De hecho hubo bastante más y una parte realmente interesante es qué pasó en el final de su carrera con Yamaha. Porque hay que recordar que Lorenzo llegaba a HRC en 2019 después de dos temporadas con Ducati y, tras la dura caída en Assen, decidió que era el momento de colgar el mono. La marca del ala dorada permitió la rescisión del contrato en unos términos que nunca se han hecho públicos, pero que permitieron a Jorge pasar inmediatamente a ejercer de probador de Yamaha.
El mallorquín estuvo probando la moto en 2020
Es más, solamente la pandemia evitó ver de nuevo a Lorenzo competir de nuevo porque estaba anunciado como wildcard para aquel año. En cualquier caso, Jorge no volvió a correr tras el GP de Valencia de 2019 y, además, pronto cortó sus lazos en lo que a piloto de pruebas se refiere.
Aunque han pasado seis años, Lorenzo todavía recuerda la situación
De todas maneras, echando la vista atrás, Jorge cree que no estuvo a la altura y no puso toda la carne en el asador, algo que en su momento se dejó ver tanto con los tiempos que marcó en los test como en su forma física (que quizás no fue la mejor): “Soy una persona perfeccionista. Pero, honestamente, no dediqué a aquel papel toda la atención necesaria”.
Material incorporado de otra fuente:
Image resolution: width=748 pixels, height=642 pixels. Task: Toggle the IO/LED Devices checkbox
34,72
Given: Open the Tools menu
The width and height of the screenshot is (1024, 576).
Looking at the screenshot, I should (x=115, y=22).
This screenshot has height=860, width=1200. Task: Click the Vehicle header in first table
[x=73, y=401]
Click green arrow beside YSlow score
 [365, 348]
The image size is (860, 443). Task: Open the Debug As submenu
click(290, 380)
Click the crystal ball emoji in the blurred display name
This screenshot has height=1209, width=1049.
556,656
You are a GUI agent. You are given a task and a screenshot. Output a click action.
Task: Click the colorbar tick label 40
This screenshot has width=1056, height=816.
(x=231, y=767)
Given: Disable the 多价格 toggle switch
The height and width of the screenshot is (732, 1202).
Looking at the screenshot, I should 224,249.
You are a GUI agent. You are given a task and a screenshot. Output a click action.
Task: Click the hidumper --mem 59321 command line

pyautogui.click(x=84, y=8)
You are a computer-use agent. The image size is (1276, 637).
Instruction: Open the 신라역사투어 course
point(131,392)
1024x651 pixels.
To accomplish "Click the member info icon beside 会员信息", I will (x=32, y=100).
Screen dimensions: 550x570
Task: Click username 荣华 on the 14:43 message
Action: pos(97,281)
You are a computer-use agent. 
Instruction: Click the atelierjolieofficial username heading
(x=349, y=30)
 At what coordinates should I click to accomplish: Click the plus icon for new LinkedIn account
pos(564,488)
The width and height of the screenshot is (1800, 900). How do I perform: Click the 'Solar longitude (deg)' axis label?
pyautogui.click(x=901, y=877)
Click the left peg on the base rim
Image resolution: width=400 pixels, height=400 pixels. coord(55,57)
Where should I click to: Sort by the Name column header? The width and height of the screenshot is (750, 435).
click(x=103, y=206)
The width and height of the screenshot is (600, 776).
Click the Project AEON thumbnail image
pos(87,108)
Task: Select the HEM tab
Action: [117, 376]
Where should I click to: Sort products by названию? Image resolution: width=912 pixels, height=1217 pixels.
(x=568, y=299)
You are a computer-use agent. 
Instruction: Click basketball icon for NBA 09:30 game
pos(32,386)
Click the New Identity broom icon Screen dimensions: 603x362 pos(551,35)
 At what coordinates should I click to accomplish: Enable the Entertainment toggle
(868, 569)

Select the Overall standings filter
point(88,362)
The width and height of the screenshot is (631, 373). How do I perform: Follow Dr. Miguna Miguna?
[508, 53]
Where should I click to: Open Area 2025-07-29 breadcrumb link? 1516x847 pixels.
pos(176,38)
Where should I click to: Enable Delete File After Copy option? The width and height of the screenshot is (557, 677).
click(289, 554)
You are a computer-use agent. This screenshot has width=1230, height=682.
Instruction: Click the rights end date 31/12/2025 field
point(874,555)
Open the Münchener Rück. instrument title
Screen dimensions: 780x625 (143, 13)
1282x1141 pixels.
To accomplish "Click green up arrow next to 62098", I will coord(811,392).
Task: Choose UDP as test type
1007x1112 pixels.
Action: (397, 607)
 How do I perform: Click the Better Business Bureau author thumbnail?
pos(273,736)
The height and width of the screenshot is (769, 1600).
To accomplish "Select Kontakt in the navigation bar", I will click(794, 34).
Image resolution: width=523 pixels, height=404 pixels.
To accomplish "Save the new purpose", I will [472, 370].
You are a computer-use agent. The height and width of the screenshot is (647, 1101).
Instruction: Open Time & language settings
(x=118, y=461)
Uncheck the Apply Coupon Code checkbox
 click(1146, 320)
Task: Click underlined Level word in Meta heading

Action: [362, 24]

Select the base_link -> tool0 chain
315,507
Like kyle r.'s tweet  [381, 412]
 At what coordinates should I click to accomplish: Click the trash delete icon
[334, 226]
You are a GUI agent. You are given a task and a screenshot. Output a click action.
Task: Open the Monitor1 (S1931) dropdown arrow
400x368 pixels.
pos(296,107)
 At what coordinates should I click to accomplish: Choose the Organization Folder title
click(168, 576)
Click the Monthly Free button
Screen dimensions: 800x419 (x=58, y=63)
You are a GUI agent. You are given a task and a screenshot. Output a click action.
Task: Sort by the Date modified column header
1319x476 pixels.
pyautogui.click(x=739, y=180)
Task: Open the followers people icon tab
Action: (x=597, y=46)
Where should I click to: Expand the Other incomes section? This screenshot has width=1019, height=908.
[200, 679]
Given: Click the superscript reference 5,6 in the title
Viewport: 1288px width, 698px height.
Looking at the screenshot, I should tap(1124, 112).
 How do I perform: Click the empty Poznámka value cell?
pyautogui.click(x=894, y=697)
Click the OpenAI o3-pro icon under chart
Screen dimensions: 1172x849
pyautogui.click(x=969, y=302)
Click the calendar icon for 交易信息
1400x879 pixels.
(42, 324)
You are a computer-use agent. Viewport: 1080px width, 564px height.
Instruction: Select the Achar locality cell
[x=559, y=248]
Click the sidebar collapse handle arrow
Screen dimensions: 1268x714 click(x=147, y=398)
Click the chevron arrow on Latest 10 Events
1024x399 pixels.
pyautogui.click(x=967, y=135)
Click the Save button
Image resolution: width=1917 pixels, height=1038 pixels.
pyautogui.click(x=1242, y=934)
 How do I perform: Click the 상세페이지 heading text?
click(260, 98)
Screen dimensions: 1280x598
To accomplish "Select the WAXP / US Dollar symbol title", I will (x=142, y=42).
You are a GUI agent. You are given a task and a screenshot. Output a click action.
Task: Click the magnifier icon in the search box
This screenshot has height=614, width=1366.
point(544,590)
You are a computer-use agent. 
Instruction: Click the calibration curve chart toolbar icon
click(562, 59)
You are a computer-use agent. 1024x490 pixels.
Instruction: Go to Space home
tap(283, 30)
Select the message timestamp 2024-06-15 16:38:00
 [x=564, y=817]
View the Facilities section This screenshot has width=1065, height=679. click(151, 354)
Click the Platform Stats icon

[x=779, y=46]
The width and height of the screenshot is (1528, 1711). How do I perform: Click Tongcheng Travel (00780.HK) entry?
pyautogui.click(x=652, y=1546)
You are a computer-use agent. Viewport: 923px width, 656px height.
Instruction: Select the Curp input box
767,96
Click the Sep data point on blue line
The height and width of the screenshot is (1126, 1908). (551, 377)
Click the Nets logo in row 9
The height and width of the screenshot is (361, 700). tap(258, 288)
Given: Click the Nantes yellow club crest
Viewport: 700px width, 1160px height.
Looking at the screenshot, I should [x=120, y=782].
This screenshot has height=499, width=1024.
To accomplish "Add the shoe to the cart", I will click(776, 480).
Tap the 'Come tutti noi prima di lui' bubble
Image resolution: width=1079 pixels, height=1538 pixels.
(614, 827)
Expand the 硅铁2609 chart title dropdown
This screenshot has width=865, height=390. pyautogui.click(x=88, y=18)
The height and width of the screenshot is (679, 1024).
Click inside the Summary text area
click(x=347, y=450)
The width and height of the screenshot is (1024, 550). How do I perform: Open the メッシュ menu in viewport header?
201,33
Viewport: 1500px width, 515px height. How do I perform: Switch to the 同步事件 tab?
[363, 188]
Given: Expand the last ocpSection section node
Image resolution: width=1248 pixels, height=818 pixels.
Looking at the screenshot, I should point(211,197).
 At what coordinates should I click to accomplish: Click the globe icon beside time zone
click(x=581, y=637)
¿Qué hubiera pasado si Lorenzo y Yamaha hubieran seguido juntos? Nunca lo sabremos
Después de reconocer esa falta de atención, Jorge añadía que aun así consideraba un error por parte de Yamaha haber prescindido de él, y eso sin mencionar que incluso Viñales y Rossi querían tenerlo a su lado: “Creo que Yamaha se equivocó al no mantenerme. Estoy convencido de que habría podido aportar información muy importante para el desarrollo de la moto”.
Evidentemente el pasado es el que es, como diría Salvador Martí en el Ministerio del Tiempo, pero siempre quedará la duda de si la deriva que vivió Yamaha a partir de aquel momento, con la excepción de 2021, hubiera sido la misma teniendo a Lorenzo con ellos.